Шурке всего семь лет, и он толком не понимает, что произошло. Яковлева предлагает нам взглянуть на репрессии глазами ребенка, и, надо сказать, этот эффект остранения в ее книге работает великолепно. Например, Шурка слышит, как соседи обсуждают черный воронок, и представляет себе настоящего, огромного Черного Ворона – буквализирует метафору. Детский взгляд превращает историю о сталинском терроре в жутковатую сказку, в которой Шурка, его сестра Танька и младший братик Бобка, а потом и их друг Король, пытаясь найти родителей, проваливаются в параллельный мир, в точную копию родного города, который называется не-Ленинград. Он существует одновременно с настоящим Ленинградом, а живут в нем родственники репрессированных граждан. Два города, два слоя одной реальности, две наложенные друг на друга фотографии. В книге есть важный момент – когда Шурка обнаруживает, что окружающие – прохожие на улице и продавцы в магазинах – его просто не замечают, он стал для них прозрачным, они скользят по нему взглядом, но не видят. Более того, даже автомобили, грузовики и трамваи проезжают сквозь Шурку, словно он призрак. И это не единственный магический вывих повести: в реальности «Ленинградских сказок» у стен буквально растут уши, как грибы. Они шевелятся и тянутся к звукам, прислушиваются, и люди, когда хотят поговорить, затыкают эти уши хлебным мякишем. Пропаганда здесь принимает форму серых червей, которые поселяются внутри людей и присасываются к их душам.

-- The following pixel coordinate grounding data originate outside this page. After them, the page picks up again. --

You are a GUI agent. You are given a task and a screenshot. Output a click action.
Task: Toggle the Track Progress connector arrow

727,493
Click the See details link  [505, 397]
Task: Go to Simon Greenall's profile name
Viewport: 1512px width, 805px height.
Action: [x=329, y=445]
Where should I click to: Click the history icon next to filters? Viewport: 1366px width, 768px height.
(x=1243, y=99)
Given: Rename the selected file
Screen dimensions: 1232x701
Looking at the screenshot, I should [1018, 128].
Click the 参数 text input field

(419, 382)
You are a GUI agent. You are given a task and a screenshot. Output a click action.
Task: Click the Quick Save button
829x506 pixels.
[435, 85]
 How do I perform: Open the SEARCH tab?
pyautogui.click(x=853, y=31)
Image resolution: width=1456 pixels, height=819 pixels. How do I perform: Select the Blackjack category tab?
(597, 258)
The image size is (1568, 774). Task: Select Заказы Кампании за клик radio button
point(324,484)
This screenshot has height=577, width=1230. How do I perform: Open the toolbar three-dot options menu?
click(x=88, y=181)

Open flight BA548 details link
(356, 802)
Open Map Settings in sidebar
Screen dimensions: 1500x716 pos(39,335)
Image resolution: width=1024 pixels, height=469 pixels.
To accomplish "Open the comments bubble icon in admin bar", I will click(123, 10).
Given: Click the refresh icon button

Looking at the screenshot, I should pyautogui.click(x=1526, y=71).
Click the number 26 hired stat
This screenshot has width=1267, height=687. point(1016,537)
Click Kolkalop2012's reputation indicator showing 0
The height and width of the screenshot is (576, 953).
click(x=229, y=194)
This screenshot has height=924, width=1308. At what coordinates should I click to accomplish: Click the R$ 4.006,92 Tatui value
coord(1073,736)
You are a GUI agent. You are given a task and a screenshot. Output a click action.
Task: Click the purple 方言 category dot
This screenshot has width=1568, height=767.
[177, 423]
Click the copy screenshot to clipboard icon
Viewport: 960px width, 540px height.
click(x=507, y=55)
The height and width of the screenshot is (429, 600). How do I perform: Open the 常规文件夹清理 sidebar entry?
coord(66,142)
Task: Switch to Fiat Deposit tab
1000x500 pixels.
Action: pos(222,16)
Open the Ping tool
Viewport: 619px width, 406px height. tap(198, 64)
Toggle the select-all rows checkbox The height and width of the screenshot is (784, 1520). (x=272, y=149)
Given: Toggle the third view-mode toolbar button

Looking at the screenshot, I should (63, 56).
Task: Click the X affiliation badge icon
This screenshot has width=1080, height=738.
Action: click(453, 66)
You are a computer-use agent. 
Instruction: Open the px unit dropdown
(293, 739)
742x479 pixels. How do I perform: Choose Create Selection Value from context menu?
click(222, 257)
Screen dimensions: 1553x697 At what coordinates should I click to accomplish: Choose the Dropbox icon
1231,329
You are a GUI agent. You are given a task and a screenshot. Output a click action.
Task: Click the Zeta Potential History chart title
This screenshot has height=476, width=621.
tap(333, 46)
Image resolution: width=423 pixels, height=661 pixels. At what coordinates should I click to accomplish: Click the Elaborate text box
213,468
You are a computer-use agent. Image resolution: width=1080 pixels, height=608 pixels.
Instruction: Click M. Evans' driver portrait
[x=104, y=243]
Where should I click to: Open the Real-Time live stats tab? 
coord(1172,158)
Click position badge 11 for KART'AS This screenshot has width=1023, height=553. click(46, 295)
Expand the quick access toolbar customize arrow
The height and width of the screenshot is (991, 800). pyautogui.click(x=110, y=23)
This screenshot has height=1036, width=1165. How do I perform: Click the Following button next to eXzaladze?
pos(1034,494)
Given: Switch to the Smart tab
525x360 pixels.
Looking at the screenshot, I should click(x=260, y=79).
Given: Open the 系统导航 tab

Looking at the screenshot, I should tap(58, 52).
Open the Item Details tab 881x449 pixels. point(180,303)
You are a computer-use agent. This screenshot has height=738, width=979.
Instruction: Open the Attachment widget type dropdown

То есть опять же, возвращаясь к реплике Марии Степановой, можно сказать, что «Дети ворона» – повесть о «безмолвном, пораженном в правах меньшинстве». Только у Яковлевой не сами репрессированные, а их родственники оказываются в состоянии метафизической смерти. Они как бы в мире живых, но выпали из реальности, застряли в лимбе, в чистилище между арестом и нормальной жизнью.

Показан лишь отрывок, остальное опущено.